● **Data under study**:
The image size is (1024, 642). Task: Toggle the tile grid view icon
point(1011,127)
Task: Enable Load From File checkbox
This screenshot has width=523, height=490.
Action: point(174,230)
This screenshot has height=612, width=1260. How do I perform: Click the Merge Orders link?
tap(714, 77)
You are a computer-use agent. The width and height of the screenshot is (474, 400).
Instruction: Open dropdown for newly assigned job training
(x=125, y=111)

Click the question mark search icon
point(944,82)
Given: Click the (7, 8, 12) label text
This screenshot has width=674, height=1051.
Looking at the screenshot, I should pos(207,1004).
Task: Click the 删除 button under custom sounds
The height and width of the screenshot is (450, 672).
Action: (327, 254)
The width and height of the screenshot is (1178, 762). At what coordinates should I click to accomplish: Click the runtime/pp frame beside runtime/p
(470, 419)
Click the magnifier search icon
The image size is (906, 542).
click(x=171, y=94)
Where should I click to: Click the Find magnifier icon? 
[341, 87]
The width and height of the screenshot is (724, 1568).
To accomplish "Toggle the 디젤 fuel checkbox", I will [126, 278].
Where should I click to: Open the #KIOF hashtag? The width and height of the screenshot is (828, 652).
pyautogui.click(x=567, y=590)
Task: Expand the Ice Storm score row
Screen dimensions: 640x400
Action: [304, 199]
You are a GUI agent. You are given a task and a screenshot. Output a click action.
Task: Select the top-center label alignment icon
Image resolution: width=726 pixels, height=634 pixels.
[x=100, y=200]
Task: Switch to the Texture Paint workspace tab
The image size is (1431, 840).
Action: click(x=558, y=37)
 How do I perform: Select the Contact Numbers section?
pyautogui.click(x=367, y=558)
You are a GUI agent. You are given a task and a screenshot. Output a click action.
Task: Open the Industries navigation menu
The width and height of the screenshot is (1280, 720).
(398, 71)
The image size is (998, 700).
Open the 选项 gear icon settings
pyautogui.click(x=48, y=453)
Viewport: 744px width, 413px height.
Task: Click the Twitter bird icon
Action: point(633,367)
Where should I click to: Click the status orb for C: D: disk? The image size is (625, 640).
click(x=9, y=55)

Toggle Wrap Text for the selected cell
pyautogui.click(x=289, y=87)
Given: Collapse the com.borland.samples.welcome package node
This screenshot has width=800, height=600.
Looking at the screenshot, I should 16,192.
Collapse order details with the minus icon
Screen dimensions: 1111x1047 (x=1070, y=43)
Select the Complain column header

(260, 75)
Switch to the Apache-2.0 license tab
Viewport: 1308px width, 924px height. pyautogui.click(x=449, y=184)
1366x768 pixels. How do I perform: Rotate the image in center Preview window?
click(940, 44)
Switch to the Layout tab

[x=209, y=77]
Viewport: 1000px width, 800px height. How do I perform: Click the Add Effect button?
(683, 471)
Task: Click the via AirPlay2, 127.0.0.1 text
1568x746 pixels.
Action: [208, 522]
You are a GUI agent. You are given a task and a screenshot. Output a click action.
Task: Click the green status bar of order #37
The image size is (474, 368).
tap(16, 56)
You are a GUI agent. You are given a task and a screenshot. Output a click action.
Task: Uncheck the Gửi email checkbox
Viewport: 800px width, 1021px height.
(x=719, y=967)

● **Problem description**:
Restate the material word for word, leaving nothing out.

● **Task result**:
The image size is (1024, 642). Task: Toggle the tile grid view icon
point(1011,127)
Task: Enable Load From File checkbox
This screenshot has width=523, height=490.
Action: point(174,230)
This screenshot has height=612, width=1260. How do I perform: Click the Merge Orders link?
tap(714, 77)
You are a computer-use agent. The width and height of the screenshot is (474, 400).
Instruction: Open dropdown for newly assigned job training
(x=125, y=111)

Click the question mark search icon
point(944,82)
Given: Click the (7, 8, 12) label text
This screenshot has width=674, height=1051.
Looking at the screenshot, I should pos(207,1004).
Task: Click the 删除 button under custom sounds
The height and width of the screenshot is (450, 672).
Action: (327, 254)
The width and height of the screenshot is (1178, 762). At what coordinates should I click to accomplish: Click the runtime/pp frame beside runtime/p
(470, 419)
Click the magnifier search icon
The image size is (906, 542).
click(x=171, y=94)
Where should I click to: Click the Find magnifier icon? 
[341, 87]
The width and height of the screenshot is (724, 1568).
To accomplish "Toggle the 디젤 fuel checkbox", I will [126, 278].
Where should I click to: Open the #KIOF hashtag? The width and height of the screenshot is (828, 652).
pyautogui.click(x=567, y=590)
Task: Expand the Ice Storm score row
Screen dimensions: 640x400
Action: [304, 199]
You are a GUI agent. You are given a task and a screenshot. Output a click action.
Task: Select the top-center label alignment icon
Image resolution: width=726 pixels, height=634 pixels.
[x=100, y=200]
Task: Switch to the Texture Paint workspace tab
The image size is (1431, 840).
Action: click(x=558, y=37)
 How do I perform: Select the Contact Numbers section?
pyautogui.click(x=367, y=558)
You are a GUI agent. You are given a task and a screenshot. Output a click action.
Task: Open the Industries navigation menu
The width and height of the screenshot is (1280, 720).
(398, 71)
The image size is (998, 700).
Open the 选项 gear icon settings
pyautogui.click(x=48, y=453)
Viewport: 744px width, 413px height.
Task: Click the Twitter bird icon
Action: point(633,367)
Where should I click to: Click the status orb for C: D: disk? The image size is (625, 640).
click(x=9, y=55)

Toggle Wrap Text for the selected cell
pyautogui.click(x=289, y=87)
Given: Collapse the com.borland.samples.welcome package node
This screenshot has width=800, height=600.
Looking at the screenshot, I should 16,192.
Collapse order details with the minus icon
Screen dimensions: 1111x1047 (x=1070, y=43)
Select the Complain column header

(260, 75)
Switch to the Apache-2.0 license tab
Viewport: 1308px width, 924px height. pyautogui.click(x=449, y=184)
1366x768 pixels. How do I perform: Rotate the image in center Preview window?
click(940, 44)
Switch to the Layout tab

[x=209, y=77]
Viewport: 1000px width, 800px height. How do I perform: Click the Add Effect button?
(683, 471)
Task: Click the via AirPlay2, 127.0.0.1 text
1568x746 pixels.
Action: [208, 522]
You are a GUI agent. You are given a task and a screenshot. Output a click action.
Task: Click the green status bar of order #37
The image size is (474, 368).
tap(16, 56)
You are a GUI agent. You are given a task and a screenshot. Output a click action.
Task: Uncheck the Gửi email checkbox
Viewport: 800px width, 1021px height.
(x=719, y=967)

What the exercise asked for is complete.